Set task >> Pick out every line of the data below that contains the string "file", and copy each one in full. Case counts.

--- START OF Records for processing ---

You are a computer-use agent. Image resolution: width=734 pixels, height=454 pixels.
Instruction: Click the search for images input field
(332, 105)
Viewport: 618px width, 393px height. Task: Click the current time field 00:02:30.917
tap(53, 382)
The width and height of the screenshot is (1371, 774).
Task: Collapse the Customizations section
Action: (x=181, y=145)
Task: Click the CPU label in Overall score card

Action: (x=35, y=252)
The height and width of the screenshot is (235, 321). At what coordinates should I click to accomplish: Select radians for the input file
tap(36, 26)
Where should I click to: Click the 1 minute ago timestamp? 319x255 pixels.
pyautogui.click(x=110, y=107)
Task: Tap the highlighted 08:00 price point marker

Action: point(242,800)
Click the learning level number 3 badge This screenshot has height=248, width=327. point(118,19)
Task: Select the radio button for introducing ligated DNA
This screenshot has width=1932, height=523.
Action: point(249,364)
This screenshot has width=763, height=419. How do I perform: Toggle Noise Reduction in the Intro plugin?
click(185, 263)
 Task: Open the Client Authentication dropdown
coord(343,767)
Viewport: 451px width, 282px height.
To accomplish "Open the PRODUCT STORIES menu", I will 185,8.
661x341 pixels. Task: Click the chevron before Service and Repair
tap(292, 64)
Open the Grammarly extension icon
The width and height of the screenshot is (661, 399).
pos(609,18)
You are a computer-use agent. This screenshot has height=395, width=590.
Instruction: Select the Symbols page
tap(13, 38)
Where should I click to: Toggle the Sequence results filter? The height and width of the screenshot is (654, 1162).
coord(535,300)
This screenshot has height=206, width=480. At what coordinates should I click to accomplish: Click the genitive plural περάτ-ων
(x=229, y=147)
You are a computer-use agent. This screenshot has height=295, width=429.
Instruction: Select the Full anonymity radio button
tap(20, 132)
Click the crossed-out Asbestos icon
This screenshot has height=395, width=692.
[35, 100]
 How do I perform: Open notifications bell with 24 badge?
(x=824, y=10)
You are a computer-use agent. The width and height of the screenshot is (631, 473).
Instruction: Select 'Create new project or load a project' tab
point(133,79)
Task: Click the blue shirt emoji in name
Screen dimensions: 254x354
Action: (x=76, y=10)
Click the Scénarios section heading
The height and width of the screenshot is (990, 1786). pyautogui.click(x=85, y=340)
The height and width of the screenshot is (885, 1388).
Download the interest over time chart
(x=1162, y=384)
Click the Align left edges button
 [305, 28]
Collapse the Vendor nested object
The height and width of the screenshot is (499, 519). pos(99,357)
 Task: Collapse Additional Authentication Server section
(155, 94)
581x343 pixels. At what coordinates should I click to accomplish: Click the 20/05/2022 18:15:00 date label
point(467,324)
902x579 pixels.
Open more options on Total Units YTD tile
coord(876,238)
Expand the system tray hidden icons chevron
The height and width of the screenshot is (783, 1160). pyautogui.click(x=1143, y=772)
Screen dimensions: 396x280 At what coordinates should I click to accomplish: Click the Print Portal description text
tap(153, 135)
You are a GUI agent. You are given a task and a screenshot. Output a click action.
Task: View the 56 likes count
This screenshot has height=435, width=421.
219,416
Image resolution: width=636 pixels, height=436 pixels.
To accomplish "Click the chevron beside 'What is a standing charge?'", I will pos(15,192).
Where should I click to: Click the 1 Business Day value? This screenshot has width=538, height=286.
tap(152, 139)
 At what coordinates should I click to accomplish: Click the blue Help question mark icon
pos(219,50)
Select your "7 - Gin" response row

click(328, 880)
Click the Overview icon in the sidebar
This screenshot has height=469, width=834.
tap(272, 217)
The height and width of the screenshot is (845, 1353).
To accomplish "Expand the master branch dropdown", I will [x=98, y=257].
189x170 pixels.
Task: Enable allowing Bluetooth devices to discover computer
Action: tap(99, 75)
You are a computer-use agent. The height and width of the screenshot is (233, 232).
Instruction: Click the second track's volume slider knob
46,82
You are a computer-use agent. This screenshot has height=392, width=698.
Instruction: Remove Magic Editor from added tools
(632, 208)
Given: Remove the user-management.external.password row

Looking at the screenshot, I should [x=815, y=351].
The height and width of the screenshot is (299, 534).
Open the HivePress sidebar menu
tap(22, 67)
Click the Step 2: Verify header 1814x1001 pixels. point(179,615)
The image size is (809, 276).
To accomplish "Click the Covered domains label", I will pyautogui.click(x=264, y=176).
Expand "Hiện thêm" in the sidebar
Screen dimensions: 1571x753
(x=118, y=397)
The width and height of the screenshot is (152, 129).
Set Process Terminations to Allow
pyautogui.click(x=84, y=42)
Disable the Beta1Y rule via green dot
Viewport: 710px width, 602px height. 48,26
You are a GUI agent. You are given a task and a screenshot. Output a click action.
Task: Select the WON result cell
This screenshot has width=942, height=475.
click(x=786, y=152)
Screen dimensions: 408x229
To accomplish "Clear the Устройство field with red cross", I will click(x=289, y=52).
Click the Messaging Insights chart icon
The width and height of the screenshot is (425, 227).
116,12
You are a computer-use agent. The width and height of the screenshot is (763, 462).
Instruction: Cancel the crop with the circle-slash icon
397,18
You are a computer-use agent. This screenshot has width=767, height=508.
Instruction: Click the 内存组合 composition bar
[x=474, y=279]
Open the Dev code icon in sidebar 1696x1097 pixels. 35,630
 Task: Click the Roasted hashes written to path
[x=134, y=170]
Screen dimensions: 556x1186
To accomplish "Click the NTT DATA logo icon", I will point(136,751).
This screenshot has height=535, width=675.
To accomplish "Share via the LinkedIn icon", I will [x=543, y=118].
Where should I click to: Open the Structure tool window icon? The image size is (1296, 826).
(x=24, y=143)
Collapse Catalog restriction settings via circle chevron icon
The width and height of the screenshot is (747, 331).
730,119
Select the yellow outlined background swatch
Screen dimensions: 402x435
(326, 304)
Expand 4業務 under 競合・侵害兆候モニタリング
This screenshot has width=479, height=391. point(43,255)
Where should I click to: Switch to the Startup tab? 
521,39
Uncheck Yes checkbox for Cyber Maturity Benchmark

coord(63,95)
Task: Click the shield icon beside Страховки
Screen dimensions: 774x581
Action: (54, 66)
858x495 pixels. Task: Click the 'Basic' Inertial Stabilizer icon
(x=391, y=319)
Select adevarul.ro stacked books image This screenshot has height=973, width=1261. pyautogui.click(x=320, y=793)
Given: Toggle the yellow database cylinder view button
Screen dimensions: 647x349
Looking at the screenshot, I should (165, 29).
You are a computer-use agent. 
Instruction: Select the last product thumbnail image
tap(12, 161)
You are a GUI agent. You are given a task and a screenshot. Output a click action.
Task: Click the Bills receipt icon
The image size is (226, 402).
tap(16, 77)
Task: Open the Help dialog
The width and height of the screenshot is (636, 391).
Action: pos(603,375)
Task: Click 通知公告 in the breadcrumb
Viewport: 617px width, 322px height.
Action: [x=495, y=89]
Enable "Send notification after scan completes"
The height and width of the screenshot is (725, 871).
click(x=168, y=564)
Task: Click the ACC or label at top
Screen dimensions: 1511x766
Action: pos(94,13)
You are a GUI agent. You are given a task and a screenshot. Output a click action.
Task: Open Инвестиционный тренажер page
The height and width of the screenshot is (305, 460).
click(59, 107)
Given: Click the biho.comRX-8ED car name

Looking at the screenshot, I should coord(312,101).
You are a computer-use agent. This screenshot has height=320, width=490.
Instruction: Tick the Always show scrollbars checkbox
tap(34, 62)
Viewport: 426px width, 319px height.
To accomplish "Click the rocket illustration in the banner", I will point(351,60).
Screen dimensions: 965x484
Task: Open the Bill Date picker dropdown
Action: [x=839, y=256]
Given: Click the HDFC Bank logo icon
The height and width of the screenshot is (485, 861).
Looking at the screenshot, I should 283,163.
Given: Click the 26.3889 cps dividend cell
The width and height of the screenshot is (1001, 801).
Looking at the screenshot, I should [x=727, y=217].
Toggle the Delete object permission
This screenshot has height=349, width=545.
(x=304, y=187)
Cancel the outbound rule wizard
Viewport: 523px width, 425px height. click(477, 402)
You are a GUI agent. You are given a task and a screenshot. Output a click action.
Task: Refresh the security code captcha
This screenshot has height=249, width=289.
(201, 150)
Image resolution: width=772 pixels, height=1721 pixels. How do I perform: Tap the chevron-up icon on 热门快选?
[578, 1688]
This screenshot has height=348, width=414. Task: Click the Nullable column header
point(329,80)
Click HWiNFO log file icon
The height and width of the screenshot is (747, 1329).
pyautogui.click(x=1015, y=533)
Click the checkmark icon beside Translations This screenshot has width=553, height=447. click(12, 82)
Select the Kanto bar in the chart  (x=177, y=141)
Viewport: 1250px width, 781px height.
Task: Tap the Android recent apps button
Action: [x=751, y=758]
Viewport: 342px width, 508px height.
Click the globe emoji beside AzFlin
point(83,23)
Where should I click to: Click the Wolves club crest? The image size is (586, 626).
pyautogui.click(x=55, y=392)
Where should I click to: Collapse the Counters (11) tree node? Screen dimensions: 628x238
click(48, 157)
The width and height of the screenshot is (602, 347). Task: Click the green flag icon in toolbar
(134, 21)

--- END OF Records for processing ---

Exercise solution >>
The height and width of the screenshot is (235, 321). At what coordinates should I click to accomplish: Select radians for the input file
Click HWiNFO log file icon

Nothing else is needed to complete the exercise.